Author: Phillips Veronica
Date: October 2007
Recognizing global warming as a threat to life on Earth, scientists are trying to develop a method to alleviate or reverse its effects. Recently Nature published a letter to the editor that suggested how large vertical pipes can be used to mix the ocean's nutrient-rich deep waters and nutrient deficient surface waters in an effort to sequester the planet's excess of CO2 and to potentially cool the climate.
The authors of this letter, James Lovelock, father of the Gaia theory (which states that the Earth is capable of recovering from the environmental disturbances), and Chris Rapley, director of the London Science Museum, believe that this technology could act as an "emergency treatment for the pathology of global warming." In their letter they emphasize the point that using the Earth's own energy to help the planet heal itself at the risk of unwarranted side effects has no guarantee of success but is justified by the fact that the "stakes are so high."
The project would work by bringing nutrient-rich water from depth and allowing blooms of algae on the surface, which would consume CO2 through photosynthesis. Chemicals produced by the algae may contribute to cloud formation, which would reflect sunlight and reduce rising temperatures.

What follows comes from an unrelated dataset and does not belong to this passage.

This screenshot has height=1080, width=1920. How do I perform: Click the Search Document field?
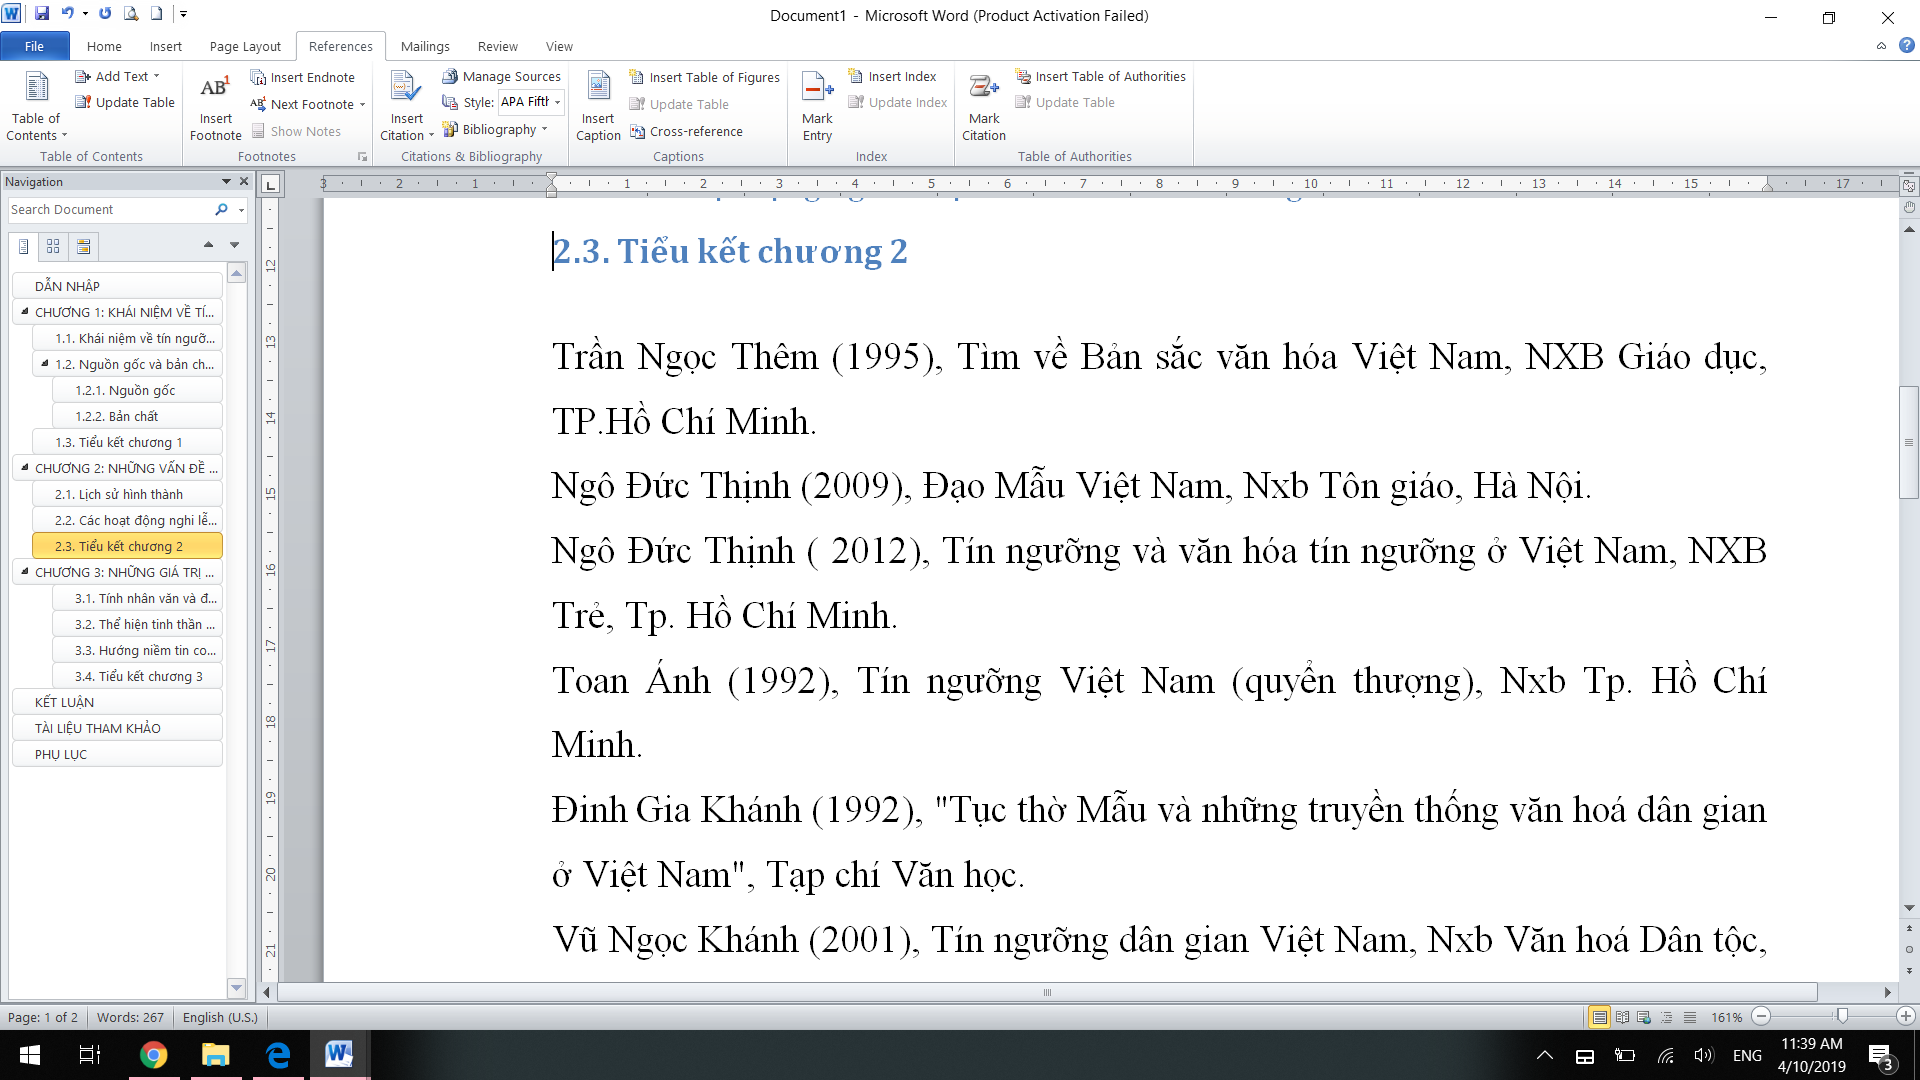(108, 210)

Scientists and policy-makers confer at Woods Hole Oceanographic Institution (WHOL) in Massachusetts to discuss the scientific and legal elements of this kind of project of ocean fertilization.

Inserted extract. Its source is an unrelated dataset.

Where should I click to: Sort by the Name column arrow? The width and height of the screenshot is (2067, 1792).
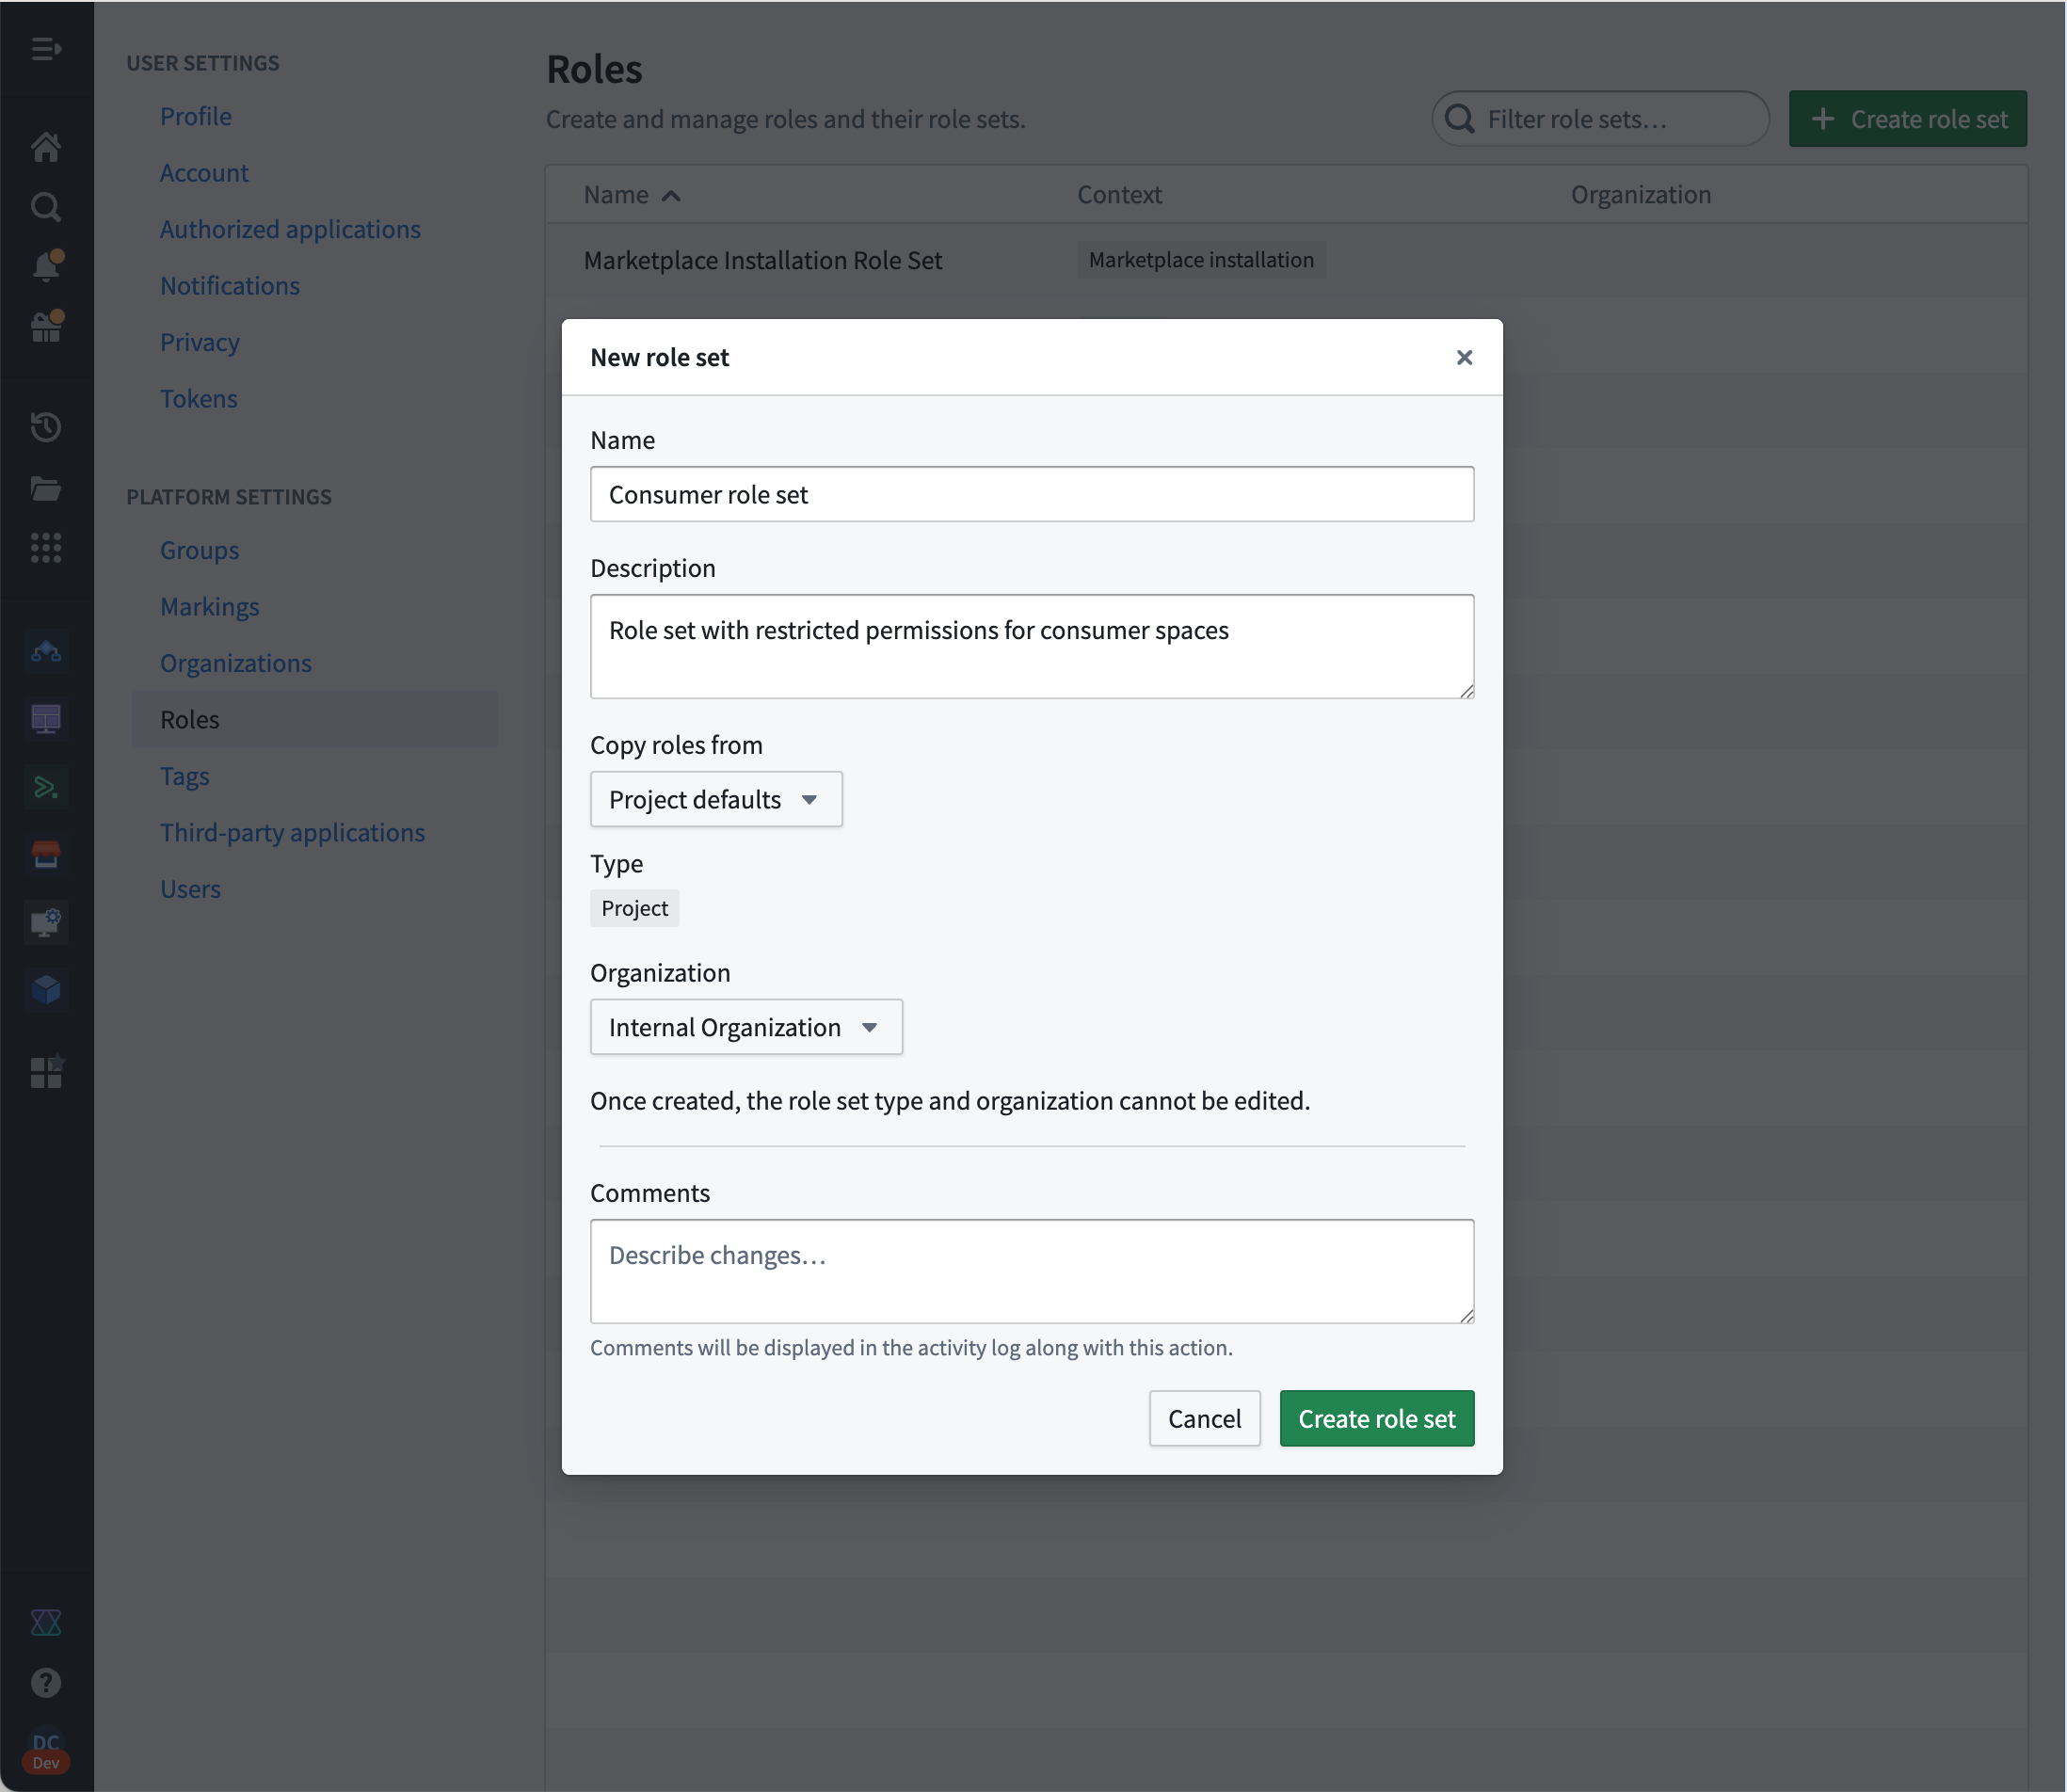coord(671,195)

A system to absorb CO2 through ocean upwelling is already in development by Atmocean, a company based in Santa Fe, New Mexico. The wave-driven ocean upwelling system is comprised of 300 meter-long floating tubes 3 meters in diameter. Phil Kithil, chief executive officer of the company said that if their technology is deployed in 80% of the Earth's oceans, the ocean's annual rate of CO2 sequestration could be doubled.

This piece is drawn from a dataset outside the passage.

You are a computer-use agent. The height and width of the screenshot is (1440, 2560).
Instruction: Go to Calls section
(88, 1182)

However, scientists are in disagreement as to what kind of effect this technique would actually have on the CO2 budget, if any. Scott Doney, a marine chemist at WHOI, believes that the concept is flawed, pointing out that deep waters with high nutrient content also have high levels of dissolved inorganic carbon, and that bringing these waters to the surface will result in CO2 bubbling into the air. This could instead lead to a net gain of CO2. Ken Buesseler, another marine chemist at WHOI, argues that the ratio of CO2 removed as biomass from the surface to that which would be brought up from depth would stay constant. He also points out the potential for a negative impact on marine life.
The idea of using ocean circulation to reduce CO2 levels is not a new one. Other ideas for the mitigation of global warming include placing mirrors in space to reflect sunlight.